Insights on Sickle Cell Disease Therapies in Sierra Leone

Introduction: Ongoing sickle cell disease (SCD) gene therapy clinical trials in the United States and other high resource countries have shown promising results, and several therapies are under U.S. Food and Drug Administration review in 2023. Despite these advances, the current evidence-based practices are not accessible to much of the world's sickle cell population. As treatment advances are made for SCD, the integration of these therapies in sub-Saharan African countries-which have the highest prevalence of SCD-requires a global partnership. Sierra Leone ranks 9 ^th in burden in sub-Saharan Africa with annual SCD births between 4000-5000. Efforts are underway in Sierra Leone to improve awareness and healthcare infrastructure for the SCD population; however, the country still lacks a national screening program for diagnosis and faces challenges in providing comprehensive care across the lifespan. This study examines adult SCD patients' knowledge of current evidence-based care and novel gene therapies in Sierra Leone.

Methods: In 2021-2022, a cohort (n=123) of adults living with SCD in Sierra Leone were surveyed as part of the INSIGHTS Study (NCT02156102). A mixed-methods recruitment strategy was used, including via public service announcements hosted on local radio stations, information disseminated via a WhatsApp group, and snowball sampling. Recruitment was conducted in two settings, one urban (Freetown) and one rural (Kono). Participants completed this cross-sectional study from September 2021-February 2022. Questions were asked regarding participants' perspectives and knowledge of hydroxyurea, the current standard of care treatment for SCD, and novel experimental gene therapy.

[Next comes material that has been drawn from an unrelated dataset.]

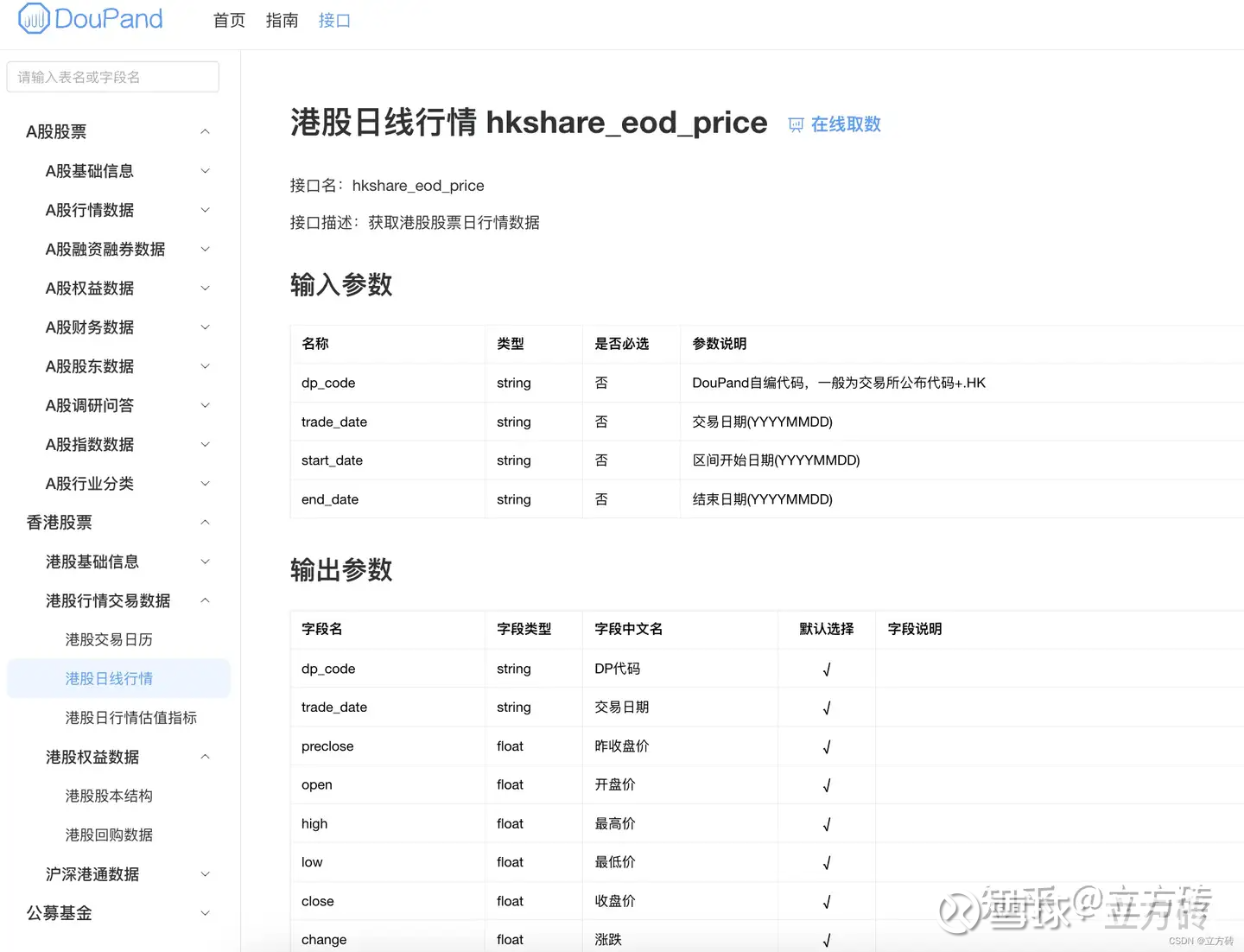Click the 在线取数 data icon beside page title
1244x952 pixels.
tap(796, 124)
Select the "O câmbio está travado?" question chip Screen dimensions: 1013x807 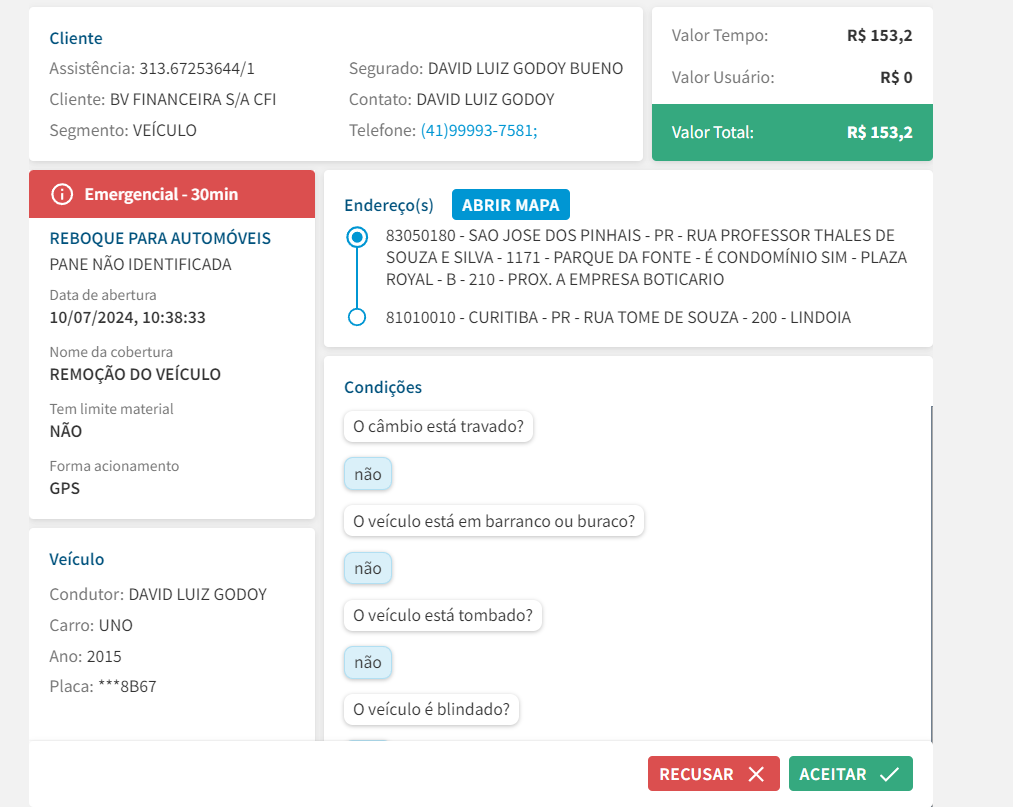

Results: The mean age of respondents was 23.6 years (range 18-63). The majority of respondents were female (65.6%), educated at or above the senior secondary school level (78.7%), and students (70.3%). Respondents predominantly had the HbSS genotype (89.4%). Most study participants lacked awareness of hydroxyurea and gene therapy (93.5% had never heard of hydroxyurea; 95.1% had never taken hydroxyurea; 94.8% had never heard of gene therapy for SCD treatment) (Table 1). Despite this gap in knowledge, the majority (95.0%) agreed that genetic research is a necessary way to learn about treatments for SCD (Table 1).

Discussion: Our results highlight disparities in current standard of care treatment and knowledge in a country with a high prevalence of SCD. While our cohort indicated a favorable attitude toward SCD research and a willingness to participate, these results highlight a significant barrier for successful implementation of current treatment and the adoption of curative genetic therapies in limited resource settings like Sierra Leone. Given the significant lack of knowledge around hydroxyurea, it is important that public health initiatives and research should be directed toward both established standard of care and creating awareness of experimental therapies.